El gesto bien significativo del Jueves Santo es el lavatorio de los pies (Jn 13, 1-15) y, de modo muy especial, el diálogo de Jesús con Pedro.
Ya que Pedro no se deja lavar los pies. Según dicen, solo lavaban los pies los esclavos, gente de «menor categoría». ¡Y Jesús le quiere lavar los pies! ¡El Maestro! Eso rompe todo un esquema. Se suponía que a Él había que servirle, pero resulta que el Maestro nos sirve y nos enseña a servir; su autoridad, es servicio.

Después pasó al otro extremo; pasó a dejarse lavar no sólo los pies, sino también las manos y la cabeza. Y es que por seguir a Jesús haría cualquier cosa… aunque no lo comprenda del todo. Pero Jesús le dijo que sólo necesitaba lavarse los pies.
Yo en momentos me he puesto a servir a alguien de diferente manera, dependiendo la situación de la persona: he aseado y atendido a personas enfermas, deficientes, mayores…; he escuchado a gente que necesitaba hablar, desahogarse; he ayudado o hecho algún servicio diverso, compartiendo mis capacidades y conocimientos teniendo ene cuenta las necesidades de la otra persona.
Otras veces yo he sido la que ha tenido que ser ayudada, a la que tuvieron que servir y a veces por la persona que menos pensaba.
Recuerdo cuando hace unos años, cuando me acompañó al cardiólogo no la hermana que se encargaba de la enfermería, sino la provincial, la hermana que ya tenía bastante con los temas burocráticos y problemas de diferentes comunidades de España. Pero así fue. Con todo su cariño, me acompañó.

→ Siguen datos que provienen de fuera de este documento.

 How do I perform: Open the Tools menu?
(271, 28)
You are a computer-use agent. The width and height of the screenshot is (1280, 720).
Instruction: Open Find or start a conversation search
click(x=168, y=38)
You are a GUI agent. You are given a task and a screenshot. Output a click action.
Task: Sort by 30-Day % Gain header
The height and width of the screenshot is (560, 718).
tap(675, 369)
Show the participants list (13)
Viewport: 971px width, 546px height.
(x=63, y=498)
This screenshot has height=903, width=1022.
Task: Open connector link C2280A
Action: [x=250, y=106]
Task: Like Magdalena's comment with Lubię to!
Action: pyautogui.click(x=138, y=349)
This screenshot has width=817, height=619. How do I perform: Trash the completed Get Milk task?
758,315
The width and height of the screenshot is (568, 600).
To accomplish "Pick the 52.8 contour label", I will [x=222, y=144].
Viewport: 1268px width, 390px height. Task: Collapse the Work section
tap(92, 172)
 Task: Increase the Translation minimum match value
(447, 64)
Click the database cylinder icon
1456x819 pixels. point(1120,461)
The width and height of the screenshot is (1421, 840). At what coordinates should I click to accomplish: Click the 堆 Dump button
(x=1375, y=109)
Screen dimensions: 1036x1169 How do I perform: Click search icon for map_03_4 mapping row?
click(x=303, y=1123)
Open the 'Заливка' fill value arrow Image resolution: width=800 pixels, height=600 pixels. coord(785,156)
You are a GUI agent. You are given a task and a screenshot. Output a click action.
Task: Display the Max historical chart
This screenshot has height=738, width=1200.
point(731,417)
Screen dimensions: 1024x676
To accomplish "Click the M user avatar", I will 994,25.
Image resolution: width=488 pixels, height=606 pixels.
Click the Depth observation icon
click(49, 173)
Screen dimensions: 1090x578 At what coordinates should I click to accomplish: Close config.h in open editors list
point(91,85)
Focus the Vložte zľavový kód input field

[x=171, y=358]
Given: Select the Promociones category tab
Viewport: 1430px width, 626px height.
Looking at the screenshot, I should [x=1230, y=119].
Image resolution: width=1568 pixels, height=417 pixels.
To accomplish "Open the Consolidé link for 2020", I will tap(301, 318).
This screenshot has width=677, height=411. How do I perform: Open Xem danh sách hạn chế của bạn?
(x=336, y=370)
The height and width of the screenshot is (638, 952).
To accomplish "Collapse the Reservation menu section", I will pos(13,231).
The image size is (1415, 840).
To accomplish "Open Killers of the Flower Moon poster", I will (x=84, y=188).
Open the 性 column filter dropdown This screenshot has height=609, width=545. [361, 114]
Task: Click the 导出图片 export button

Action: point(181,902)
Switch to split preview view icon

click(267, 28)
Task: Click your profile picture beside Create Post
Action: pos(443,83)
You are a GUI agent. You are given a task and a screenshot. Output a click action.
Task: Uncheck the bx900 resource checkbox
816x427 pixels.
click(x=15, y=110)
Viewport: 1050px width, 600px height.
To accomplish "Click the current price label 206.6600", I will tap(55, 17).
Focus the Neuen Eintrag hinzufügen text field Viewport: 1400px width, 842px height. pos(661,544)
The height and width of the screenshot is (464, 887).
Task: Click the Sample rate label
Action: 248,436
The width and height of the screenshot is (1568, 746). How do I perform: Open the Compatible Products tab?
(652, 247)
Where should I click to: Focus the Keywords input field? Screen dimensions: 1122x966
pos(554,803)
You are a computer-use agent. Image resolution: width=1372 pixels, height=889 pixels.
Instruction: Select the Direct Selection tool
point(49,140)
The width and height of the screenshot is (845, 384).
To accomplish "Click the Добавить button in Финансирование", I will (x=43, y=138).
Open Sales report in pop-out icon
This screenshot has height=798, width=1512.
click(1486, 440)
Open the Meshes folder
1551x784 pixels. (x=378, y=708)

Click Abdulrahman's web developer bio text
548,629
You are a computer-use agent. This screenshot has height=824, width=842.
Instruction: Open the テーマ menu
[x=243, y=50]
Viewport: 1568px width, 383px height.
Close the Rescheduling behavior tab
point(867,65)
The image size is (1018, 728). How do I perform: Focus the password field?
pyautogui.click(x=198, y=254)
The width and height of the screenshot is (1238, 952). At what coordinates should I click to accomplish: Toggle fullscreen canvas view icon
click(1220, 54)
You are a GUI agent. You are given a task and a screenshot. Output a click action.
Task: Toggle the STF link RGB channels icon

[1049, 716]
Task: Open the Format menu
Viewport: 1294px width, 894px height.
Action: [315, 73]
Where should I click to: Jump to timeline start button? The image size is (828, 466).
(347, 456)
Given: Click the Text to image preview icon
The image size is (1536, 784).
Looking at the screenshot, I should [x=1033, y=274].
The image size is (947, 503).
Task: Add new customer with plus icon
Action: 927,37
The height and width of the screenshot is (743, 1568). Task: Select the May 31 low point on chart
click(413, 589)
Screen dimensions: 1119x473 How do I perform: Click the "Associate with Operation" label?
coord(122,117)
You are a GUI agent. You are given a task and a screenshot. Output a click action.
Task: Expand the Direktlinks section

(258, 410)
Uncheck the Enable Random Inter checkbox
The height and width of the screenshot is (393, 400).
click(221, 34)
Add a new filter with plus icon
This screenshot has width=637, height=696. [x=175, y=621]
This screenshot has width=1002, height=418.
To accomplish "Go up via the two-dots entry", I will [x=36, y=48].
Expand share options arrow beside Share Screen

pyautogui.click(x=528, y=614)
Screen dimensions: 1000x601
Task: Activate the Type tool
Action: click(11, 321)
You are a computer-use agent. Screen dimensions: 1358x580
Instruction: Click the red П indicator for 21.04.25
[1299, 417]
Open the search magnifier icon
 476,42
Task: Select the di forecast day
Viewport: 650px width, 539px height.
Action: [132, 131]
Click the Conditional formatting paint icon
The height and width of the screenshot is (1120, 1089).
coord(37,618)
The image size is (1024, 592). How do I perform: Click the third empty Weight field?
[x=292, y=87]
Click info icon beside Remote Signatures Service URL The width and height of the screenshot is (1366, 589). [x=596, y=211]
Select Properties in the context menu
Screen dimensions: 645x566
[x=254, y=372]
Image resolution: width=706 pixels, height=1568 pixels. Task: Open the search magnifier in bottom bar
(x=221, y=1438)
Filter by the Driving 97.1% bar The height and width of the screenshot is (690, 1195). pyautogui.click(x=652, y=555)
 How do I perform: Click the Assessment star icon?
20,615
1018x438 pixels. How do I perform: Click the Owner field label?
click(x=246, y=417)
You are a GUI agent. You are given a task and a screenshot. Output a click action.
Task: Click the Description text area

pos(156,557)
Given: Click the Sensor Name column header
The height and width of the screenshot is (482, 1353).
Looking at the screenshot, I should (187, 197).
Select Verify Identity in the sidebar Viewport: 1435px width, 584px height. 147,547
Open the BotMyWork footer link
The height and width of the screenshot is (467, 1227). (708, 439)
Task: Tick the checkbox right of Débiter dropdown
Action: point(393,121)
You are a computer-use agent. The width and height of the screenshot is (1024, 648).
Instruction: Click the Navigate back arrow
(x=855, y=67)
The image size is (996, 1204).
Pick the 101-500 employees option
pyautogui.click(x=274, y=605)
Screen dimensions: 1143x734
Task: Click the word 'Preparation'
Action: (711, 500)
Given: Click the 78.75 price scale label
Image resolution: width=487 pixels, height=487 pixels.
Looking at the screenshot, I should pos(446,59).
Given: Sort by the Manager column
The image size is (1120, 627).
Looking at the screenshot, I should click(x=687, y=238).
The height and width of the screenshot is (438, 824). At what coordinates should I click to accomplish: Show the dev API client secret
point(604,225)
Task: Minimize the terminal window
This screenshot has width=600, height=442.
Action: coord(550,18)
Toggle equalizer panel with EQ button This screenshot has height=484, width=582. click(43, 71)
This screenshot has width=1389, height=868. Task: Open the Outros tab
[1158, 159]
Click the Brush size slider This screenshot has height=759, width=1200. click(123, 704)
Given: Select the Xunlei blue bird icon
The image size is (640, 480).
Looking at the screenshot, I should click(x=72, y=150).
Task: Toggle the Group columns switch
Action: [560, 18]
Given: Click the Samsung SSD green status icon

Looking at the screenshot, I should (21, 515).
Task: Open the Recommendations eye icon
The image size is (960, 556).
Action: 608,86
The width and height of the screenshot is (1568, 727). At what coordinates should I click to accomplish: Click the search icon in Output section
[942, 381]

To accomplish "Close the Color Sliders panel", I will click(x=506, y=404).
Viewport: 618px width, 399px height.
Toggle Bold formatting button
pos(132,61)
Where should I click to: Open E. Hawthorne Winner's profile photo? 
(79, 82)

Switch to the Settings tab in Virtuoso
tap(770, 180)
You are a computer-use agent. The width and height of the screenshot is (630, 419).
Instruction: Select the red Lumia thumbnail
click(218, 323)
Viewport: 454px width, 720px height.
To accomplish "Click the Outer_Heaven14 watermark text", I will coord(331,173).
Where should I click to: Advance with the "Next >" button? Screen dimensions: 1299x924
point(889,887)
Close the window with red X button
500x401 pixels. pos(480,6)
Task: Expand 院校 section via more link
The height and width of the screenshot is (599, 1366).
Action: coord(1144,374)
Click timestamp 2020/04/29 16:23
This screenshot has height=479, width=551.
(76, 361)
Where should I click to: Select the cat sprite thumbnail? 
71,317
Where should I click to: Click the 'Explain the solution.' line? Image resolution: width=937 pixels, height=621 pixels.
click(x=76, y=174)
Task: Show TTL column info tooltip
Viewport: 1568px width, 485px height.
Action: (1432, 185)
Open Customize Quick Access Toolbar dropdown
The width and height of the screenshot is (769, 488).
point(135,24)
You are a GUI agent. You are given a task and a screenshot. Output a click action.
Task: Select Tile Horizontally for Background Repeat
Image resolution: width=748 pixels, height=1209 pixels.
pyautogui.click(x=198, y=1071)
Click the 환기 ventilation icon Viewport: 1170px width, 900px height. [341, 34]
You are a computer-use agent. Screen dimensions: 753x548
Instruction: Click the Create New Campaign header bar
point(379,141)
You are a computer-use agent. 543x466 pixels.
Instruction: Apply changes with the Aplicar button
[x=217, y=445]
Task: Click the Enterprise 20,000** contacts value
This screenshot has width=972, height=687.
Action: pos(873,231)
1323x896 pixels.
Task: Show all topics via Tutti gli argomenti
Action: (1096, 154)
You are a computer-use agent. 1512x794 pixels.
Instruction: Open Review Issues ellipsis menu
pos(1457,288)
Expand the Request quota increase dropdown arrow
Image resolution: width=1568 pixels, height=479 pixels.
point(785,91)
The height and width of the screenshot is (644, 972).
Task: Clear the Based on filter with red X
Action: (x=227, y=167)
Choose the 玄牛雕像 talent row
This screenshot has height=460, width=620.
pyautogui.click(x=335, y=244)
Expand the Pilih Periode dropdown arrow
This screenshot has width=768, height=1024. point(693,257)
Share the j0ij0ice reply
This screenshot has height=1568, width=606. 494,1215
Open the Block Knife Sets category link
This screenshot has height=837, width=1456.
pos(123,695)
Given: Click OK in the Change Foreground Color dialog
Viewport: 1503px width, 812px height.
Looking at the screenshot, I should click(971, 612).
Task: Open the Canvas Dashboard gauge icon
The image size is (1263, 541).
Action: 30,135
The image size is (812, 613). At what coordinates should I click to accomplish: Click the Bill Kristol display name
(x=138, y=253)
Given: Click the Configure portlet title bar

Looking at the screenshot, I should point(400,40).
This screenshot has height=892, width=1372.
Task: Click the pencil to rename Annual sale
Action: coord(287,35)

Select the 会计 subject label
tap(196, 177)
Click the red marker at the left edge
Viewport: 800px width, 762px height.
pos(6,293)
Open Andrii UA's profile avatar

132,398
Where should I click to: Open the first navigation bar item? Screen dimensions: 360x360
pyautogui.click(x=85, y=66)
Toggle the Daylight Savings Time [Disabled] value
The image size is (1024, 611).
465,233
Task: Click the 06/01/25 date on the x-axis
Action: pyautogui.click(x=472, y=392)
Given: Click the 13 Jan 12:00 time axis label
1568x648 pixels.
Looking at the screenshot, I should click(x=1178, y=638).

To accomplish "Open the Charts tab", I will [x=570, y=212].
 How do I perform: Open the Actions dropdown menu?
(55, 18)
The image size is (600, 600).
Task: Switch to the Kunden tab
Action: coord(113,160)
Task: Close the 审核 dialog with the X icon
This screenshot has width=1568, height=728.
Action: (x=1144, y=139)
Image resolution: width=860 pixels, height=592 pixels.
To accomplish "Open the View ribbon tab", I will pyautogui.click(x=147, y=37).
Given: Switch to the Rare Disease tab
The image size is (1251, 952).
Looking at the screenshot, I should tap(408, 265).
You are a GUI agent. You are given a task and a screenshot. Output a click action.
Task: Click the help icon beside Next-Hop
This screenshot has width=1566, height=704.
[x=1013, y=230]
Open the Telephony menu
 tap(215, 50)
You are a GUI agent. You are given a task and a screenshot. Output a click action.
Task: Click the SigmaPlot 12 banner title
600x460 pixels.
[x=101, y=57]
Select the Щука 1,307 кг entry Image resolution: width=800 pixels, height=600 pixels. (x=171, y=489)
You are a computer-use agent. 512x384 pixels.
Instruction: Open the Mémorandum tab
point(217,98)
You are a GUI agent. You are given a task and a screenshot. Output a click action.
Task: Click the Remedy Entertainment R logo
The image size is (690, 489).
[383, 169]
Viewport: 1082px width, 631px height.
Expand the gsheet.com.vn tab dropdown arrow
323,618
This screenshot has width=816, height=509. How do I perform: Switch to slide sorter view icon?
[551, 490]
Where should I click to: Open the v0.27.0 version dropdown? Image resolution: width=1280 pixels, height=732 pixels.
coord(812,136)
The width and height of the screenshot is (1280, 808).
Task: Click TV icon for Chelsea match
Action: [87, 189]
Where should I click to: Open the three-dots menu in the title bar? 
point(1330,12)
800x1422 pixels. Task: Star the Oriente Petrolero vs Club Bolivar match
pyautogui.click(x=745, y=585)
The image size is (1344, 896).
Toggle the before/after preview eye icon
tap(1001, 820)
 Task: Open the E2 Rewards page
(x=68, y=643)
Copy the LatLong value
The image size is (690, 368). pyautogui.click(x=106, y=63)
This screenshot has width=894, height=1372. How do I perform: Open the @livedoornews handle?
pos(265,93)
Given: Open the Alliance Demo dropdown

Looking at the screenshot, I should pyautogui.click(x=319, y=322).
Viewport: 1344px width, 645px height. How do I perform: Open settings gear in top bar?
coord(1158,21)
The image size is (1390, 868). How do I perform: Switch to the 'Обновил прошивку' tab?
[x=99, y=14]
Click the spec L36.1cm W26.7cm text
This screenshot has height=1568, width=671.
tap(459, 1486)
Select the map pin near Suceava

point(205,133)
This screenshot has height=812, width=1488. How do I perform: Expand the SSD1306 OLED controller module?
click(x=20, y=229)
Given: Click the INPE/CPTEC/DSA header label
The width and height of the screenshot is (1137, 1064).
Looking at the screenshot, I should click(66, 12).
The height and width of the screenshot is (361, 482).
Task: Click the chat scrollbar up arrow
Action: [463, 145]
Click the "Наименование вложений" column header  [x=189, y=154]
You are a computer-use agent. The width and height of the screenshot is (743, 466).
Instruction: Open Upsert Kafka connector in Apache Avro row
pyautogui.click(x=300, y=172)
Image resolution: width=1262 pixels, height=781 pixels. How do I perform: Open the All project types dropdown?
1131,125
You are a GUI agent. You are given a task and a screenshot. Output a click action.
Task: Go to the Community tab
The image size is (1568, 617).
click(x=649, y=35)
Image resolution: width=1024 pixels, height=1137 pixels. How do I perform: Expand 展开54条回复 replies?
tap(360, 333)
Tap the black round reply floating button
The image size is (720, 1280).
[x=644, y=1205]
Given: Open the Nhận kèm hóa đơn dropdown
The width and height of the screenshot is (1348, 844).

Ese dejarme servir cuando lo necesito, me hace humilde y me enseña a servir a los demás no creyéndome más que la otra persona, sino desde el suelo, desde abajo, como han hecho conmigo cuando por diversas situaciones me han tenido que servir.
Gracias, Señor, por enseñarnos a lavarnos los pies unos a otros; por enseñarnos a servir y a dejarnos servir con cariño.